Essentially, ‘equality’ has developed as a distinct lingua franca, a procedural mechanism of deciding contested issues in a space beyond the directly political. This doctrine usually aims to identify a kind of ‘third way’, placing emphasis on compromise between apparent ‘extremes’, in the hope of sustaining a fragile peace. The problem exposed by the Newry/Belfast contrast is that once equality becomes an á la carte doctrine, it loses all credibility, increasing, rather than resolving, conflict.
In defining ‘extremes’, it is important to note there are differing conceptions of what equality and parity of esteem should entail. On one view, these concepts relate to fair employment, the right to express and demonstrate cultural/political identity without fear of social impediment and lastly, as a means of ensuring that access to public funds fairly reflects the cultural balance within Northern Ireland.
From a unionist perspective, an inclusive approach to symbols, such as that seen by the inclusion of Irish language poetry in City Hall or the hanging of Seamus Mallon’s portrait at Stormont, has the potential to encourage a promotion of the Union as the best arrangement for mutual cultural security. This advantage flows from the multi-national character of the broader Union. In this respect, resisting attempts to render the Union flag as a partisan, ethnic bargaining chip is entirely consistent with a shared society, provided the campaign is articulated in these terms.
The second, more expansive view of equality, one promulgated particularly by Sinn Féin, views equality as a means of attaining a prize not won through negotiation, a form of symbolic Joint Sovereignty. Consequently, ‘both flags or no flags’ is presented as the reasonable option, treating the sovereign flag as merely one cultural symbol to be horse-traded with others.
The attractiveness of this argument lies in that it allows nationalists to seek the removal of British symbols by arguing that the flag of one identity has no logical priority over another, safe in the knowledge unionists may be dismissed as hostile to equality by refusing to consent to symbolic JS. Within this view is the assumption that the Union flag is a fixed and immutable symbol of merely one identity- a concession unionists cannot make if it seeks to grow its support base.

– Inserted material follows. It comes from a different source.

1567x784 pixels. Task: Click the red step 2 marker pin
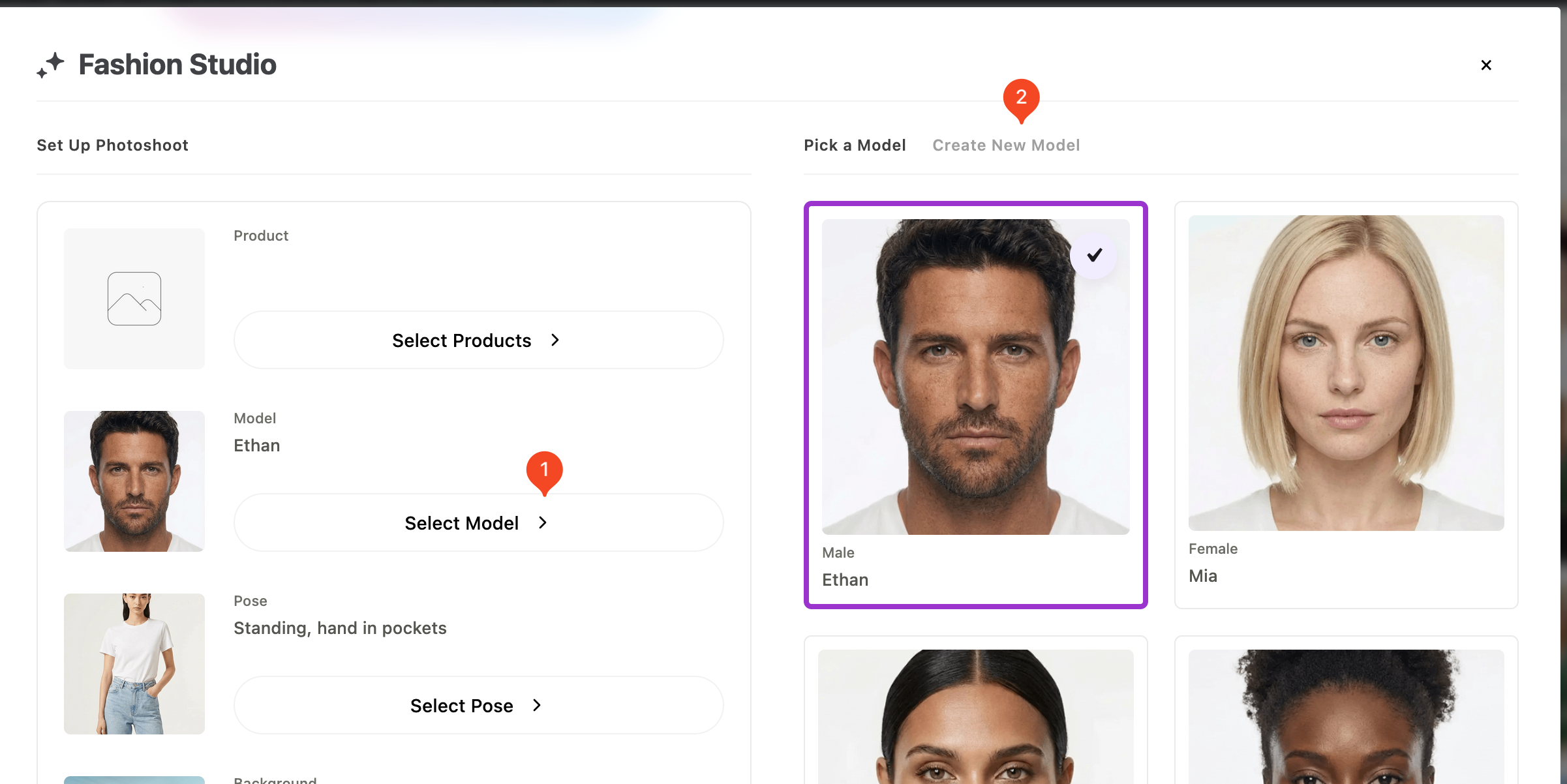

The battle to define ‘reasonable’ is a low-level, fraught contest.
Michael Gove, in an impassioned criticism of this potential within the Belfast Agreement, quotes then Irish Foreign Minister, Brian Cowen, in a leaked NIO report around the time of the Agreement:
“Beyond the constitutional acceptance that Northern Ireland remained a part the UK, there should be no further evidence of Britishness in the governance of Northern Ireland.”
The implication of a slow, incremental erosion of British symbols within a conception of equality allows nationalists to pursue a zero-sum game without it being couched in those terms. The perception of continual loss is one that can have powerful de-moralising effects, the political value of which was once candidly admitted. Convincing a “section” of inevitable doom is a tactic directly contrary to the improvement of relationships and must be challenged on these terms.
If the Unionist Forum is to have a purpose beyond the urgent need to end thuggery and violence, it must offer a strategic direction to counter the arguments for a symbolic form of JS, in terms which emphasise a shared future of cultural security within the Union.
This should begin with an exposure of the contradictory positions on equality within political nationalism and an appeal for a return to the essential compromise of 1998- unionist security for nationalist and Irish cultural recognition. If political unionism doubted the importance of language on shaping perceptions, it is something it must immediately grasp.